Ben akşam 7 gibi oraya vardım. Nizamiyede bir katılış formu doldurmam gerekiyormuş, bunu kimse söylemediği için doldurmadım. Revire götürüldükten sonra birlik binasına götürdüler ve eşyalarımı bir yere bırakıp içtimaya geçtim. İlk günlerde kimse kimseyi tanımadığından herkes balık gibi etrafa bakınıp duruyordu, bende öyle yaptım. İçtimamız alındı ve geçici odalarımız verildi.
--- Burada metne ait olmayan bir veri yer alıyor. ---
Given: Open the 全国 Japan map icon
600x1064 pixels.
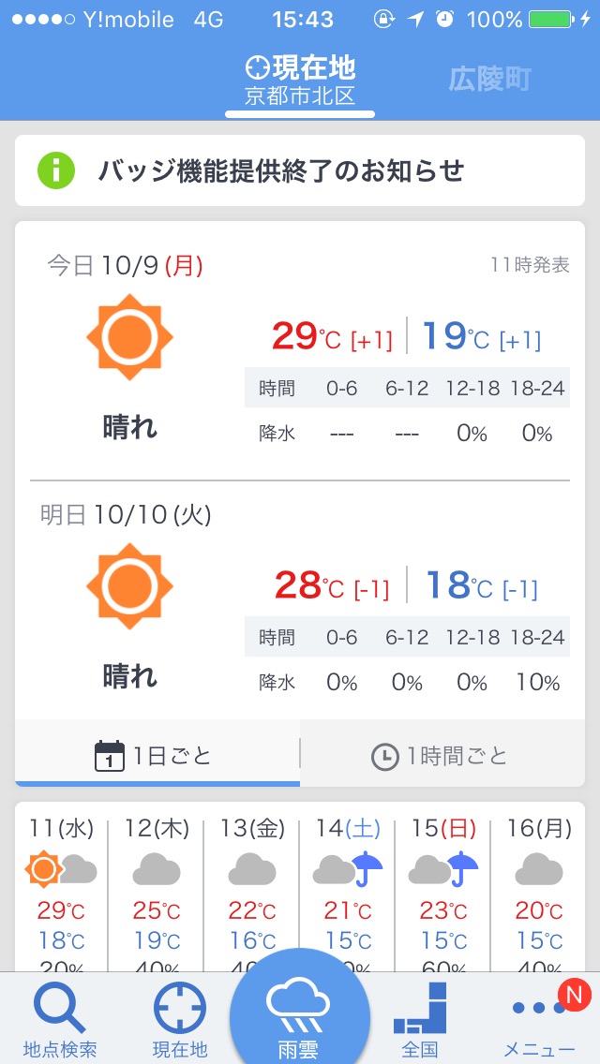Looking at the screenshot, I should click(420, 1008).
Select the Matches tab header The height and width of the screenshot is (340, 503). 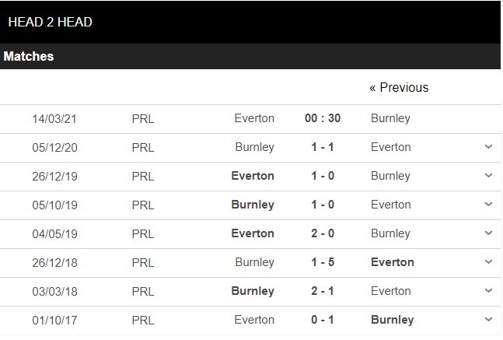coord(29,57)
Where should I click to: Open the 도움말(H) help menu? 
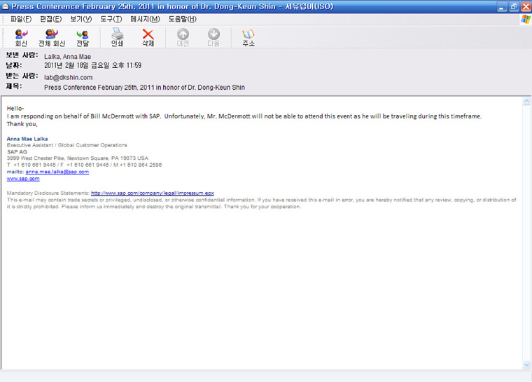coord(182,18)
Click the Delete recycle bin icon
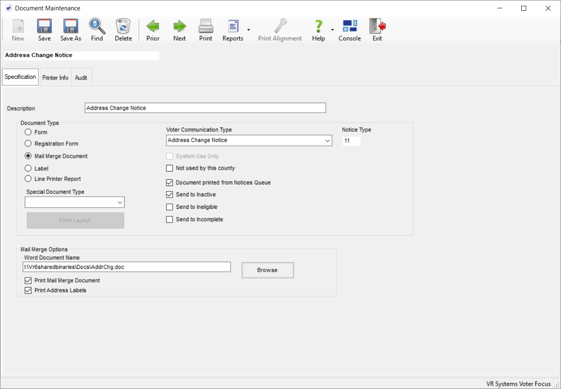Viewport: 561px width, 389px height. (123, 27)
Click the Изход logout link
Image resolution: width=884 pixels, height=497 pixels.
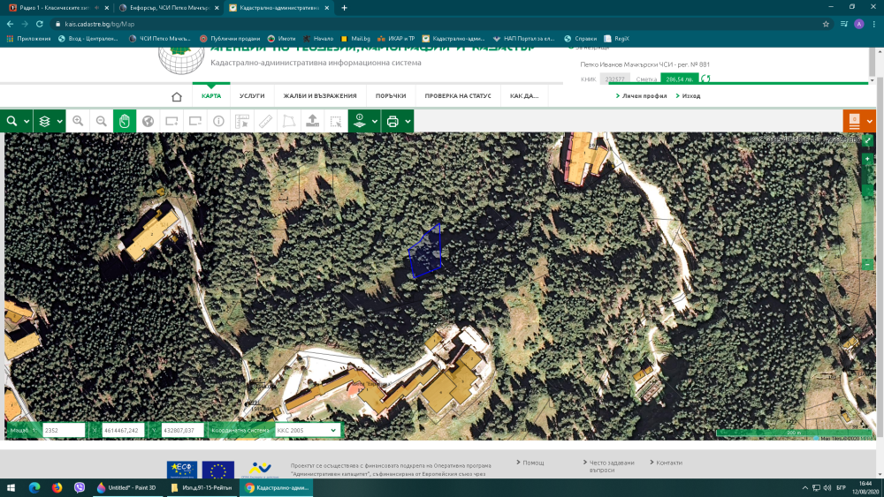(690, 95)

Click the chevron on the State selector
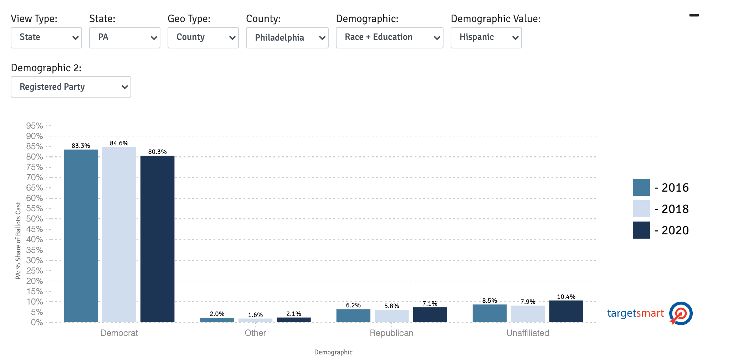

Kayıt işlemleri, Aşı, Elbiseler ve Ayakkabıların Alınması:



Her zaman derlerki askerliğin ilk gününde gece yarısına kadar kayıt işlemlerin sürer, uykusuz uykusuz yatağa gidersin bir iki saat uyursun pat usta askerler koğuşlara girer bağıra bağıra ana avrat söve söve herkesi yataklardan kaldırıp apar topar bölük önüne toplarlar derlerdi ama hiç böyle birşey olmadı, olduğunuda sanmıyorum. Akşam 5'ten sonra hemen hemen birçok resmi işlemi orada bırakıp ertesi gün devam ediyorlar. Sabahlarıda normal uyanış saati olan 06:30'a kadar kimse size dokunmuyor. Bizde kalktık ve giyim-temizlik hazırlıklarımızı yaptıktan sonra sivil elbiselerle bölük önüne inip bundan sonra günde en az 6 defa ortalama 10 defa karşılacağımız sıraya dizilip defalarca sayılma işine geçtik. Eğer çömelerek oturmakta zorlanıyorsanız askere gelmeden önce bir kaç ay alıştırma yapıp kendinizi hazırlayın yada yere oturmak için altınıza birşey ayarlayın. Aksi takdirde çok zorlanırsınız.

Acemilik kayıt işlemleri:



Neyse kahvaltı için sıraya sokulup yemekhaneye gittik ve askerlikte ya bir yılan hikayesi olan yada tarihte kalmış olan acemilikte yemek süresi 5 dkdir gibi şeylerin olmadığını gördük. Herkes yemeğini alıp ne kadar sürede yiyebiliyorsa yiyip dilediği vakit yemekhaneden çıktı. Yemeklerimizi özel şirket veriyordu ama şu yaşıma kadar yiyebileceğim en rezil yemeklere onlar imza attılar diyebilirim. Yani kasti böyle yapmış gibiler, yoksa o yiyeceklerden daha lezzetli yemeği sivilde çok yerde yiyebilirsiniz. Mesela en basitinden çayın tadını bir müddet unutabilirsiniz. Yemekten sonra sabah içtiması için tekrar dizildik ve kayıt işlemleri için sıra halinde nizamiyenin yolunu tuttuk. Evraklarımızı hazırladık, iğnelerimizi vurulduk, sonra kayıt işlemlerimizi tamamlayıp birliğimizin belli olacağı son ana geldik. Dedikya ilk geldiğin gün nizamiyede bir katılış formu dolduruluyormuş. Benim ilk gün bu form doldurulduğunda haberim olmadığı için ve girişteki elemanlar beni böyle bir durum hakkında uyarmadığı için eksik evrak yüzünden 150-200 kişi içinden astsubaylardan biri fena fırçaladı. Böyle birşeyden haberimiz yok desekte önce kâr etmedi sonra tabi normal karşıladı. Hemen gidip formu doldurup sıramıza geri geçtik. Sizlerde sürekli diğer arkadaşlarla formlarınızı karşılaştırıp onda olupta sizde olmayna formları bir an önce temin edin.

Aşı:



Askerlikte 23 yaşın üzerindekilere 3, altındakilere 2 iğne vuruyorlar. İğnelerden birisi sanırım tetenoz iğnesi. Vurulurken azcık canın yanıyor ama asıl acısı 2-3 gün süren bir kol ağrısı. İğnenin vurulduğu tarafa birkaç gün yatamıyorsunuz.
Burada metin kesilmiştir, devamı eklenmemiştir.